- Born: 19 July 1954 (age 71) New Delhi, India
- Occupations: Feminist, writer
- Spouses: ; Ami Priyono ​ ​(m. 1974; died 2001)​ ; Tim Lindsey ​ ​(m. 2005; div. 2016)​

= Julia Suryakusuma =

Indonesian writer

Julia Indiati Suryakusuma (born 19 July 1954) is an Indonesian feminist, journalist, and author. She is known for her outspoken writing on sexuality, gender, politics and religion. She has been described as Indonesia's most provocative columnist.

==Early life and education==
The daughter of an Indonesian diplomat, Julia grew up in India (1954–56), Indonesia (1956–60), England (1960–62), Hungary (1962–64), Indonesia again (1965–68) and Italy (1968–71).
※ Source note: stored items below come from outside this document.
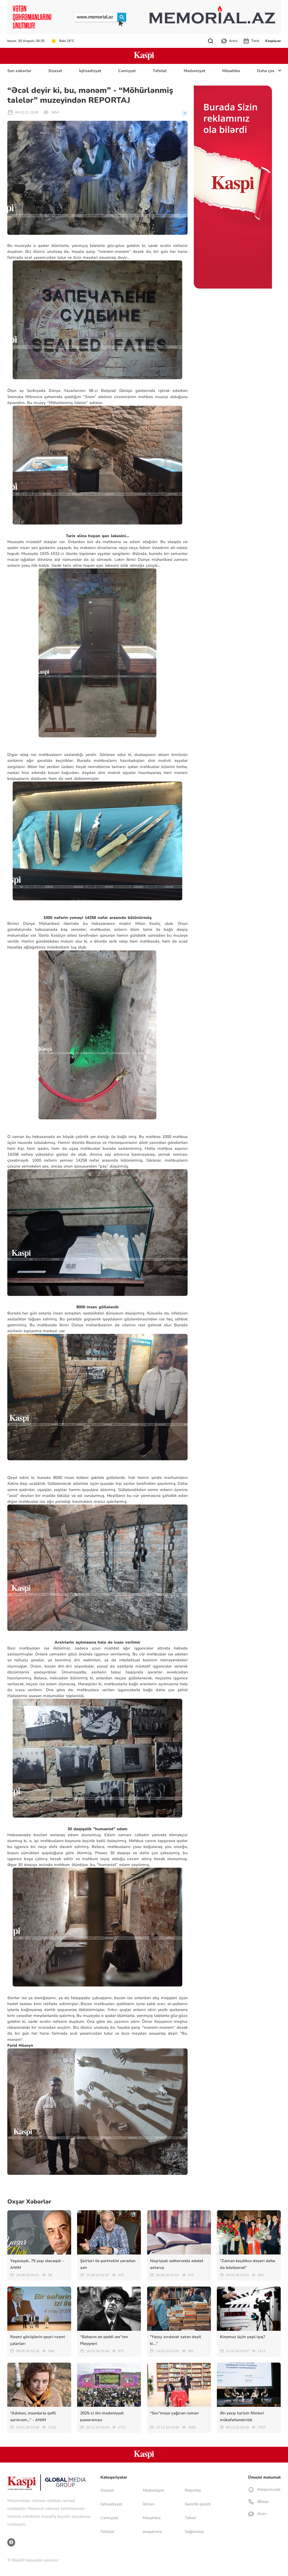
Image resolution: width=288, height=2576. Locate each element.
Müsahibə (231, 70)
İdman (148, 2504)
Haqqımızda (268, 2489)
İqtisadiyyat (90, 70)
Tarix (255, 41)
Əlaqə (262, 2501)
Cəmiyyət (127, 70)
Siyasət (55, 70)
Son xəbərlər (19, 70)
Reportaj (193, 2490)
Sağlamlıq (194, 2531)
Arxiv (233, 41)
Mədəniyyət (194, 70)
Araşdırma (152, 2531)
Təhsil (190, 2518)
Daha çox (265, 70)
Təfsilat (160, 70)
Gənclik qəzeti (198, 2504)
Julia attended schools in England and Hungary, in addition to Sumbangsih School in Setiabudi, South Jakarta. She studied psychology at the University of Indonesia (1974–76) and obtained a BSc. Honours in sociology from City University, London (1979), and an MSc in the politics of developing societies at the Institute of Social Studies, The Hague, (1988).

==Writing==
Julia's 1988 thesis was titled State Ibuism: The Social Construction of Womanhood in the Indonesian New Order. It examined how the Suharto regime sought to control society by defining women as wives and mothers. This thesis was deemed subversive by the Indonesian government, and Suryakusuma was detained by the State Intelligence Agency. Writing in 2011, she attributed her release to a defense given by her former lecturer, Saparinah Sadli. In 2011, the thesis was published in a bilingual edition, in the original English and an Indonesian translation.

As Indonesia entered its post-Suharto reformation era, Julia in 1999 founded the Indonesian Political Almanac Foundation (Yayasan API), which published the Almanac of Indonesian Political Parties (1999) and the Indonesian Parliament Guide (2001).
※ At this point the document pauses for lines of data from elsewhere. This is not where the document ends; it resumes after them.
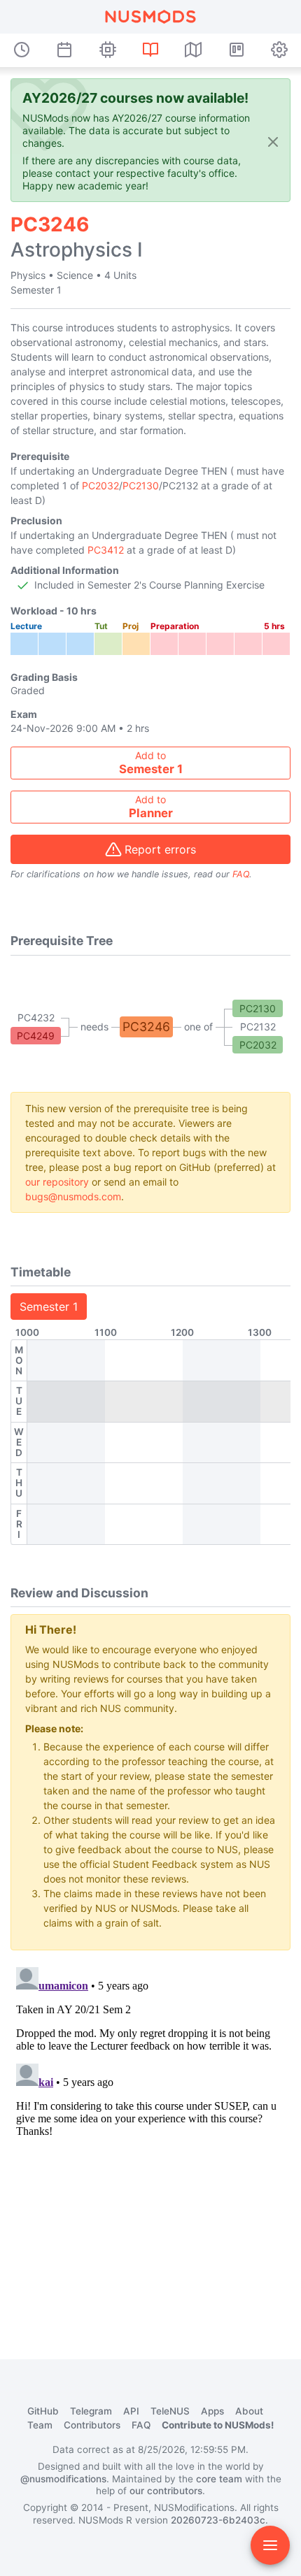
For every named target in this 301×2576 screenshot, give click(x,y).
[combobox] (150, 763)
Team (39, 2425)
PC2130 (140, 485)
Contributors (92, 2425)
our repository (57, 1182)
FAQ (240, 874)
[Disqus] (150, 2136)
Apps (212, 2411)
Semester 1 (49, 1307)
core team (219, 2478)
Since 2006, Julia has written newspaper and magazine columns in English, mostly for The Jakarta Post newspaper and Tempo weekly news magazine. A collection of her columns was published in 2013 as Julia's Jihad: Tales of the Politically, Sexually, and Religiously Incorrect: Living in the Chaos of the Biggest Muslim Democracy.

She is also the author of Sex, Power and Nation: an Anthology of Writings, 1979-2003 (Metafor, 2004).

==Activism==
After completing her sociology studies in London in 1979, Julia worked for Yayasan Indonesia Sejahtera (YIS, Prosperous Indonesia Foundation), a non-government organization dealing with community development and child health.

In February 1998, when Indonesia's economy had collapsed as a result of the Asian Financial Crisis, Julia was among a group of women activists who formed Suara Ibu Peduli (SIP, Voice of Concerned Mothers). The group on 23 February 1998 staged a small but unprecedented demonstration at Jakarta's iconic Hotel Indonesia roundabout to protest soaring prices of milk and food. It was the first anti-government protest by a women's group during then-president Suharto's 32-year regime. Playing on the regime's policy that women should serve as wives and mothers, the group legitimised its protest by complaining that it was becoming impossible for Indonesian women to balance household budgets to meet their families' basic needs. Julia served as the public relations head of the group, writing press releases on the action and the subsequent trial and conviction of three members. The group's action inspired further anti-government protests, which culminated in the resignation of Suharto in May 1998.

In 2021, in recognition of her activism for gender equality, democracy and human rights, Julia was made an Officer in the Belgian Order of the Crown.

==Personal life==
In 1974, when she was 20 years old, Julia married Indonesian film director and actor Ami Priyono, who was aged 36. They had one child, a son, Aditya Priyawardhana, who was born in November 1975. Following the death of Ami Priyono in 2001, Julia in 2005 married Australian academic Professor Tim Lindsey, who has written several books on Indonesia. They were divorced in 2016.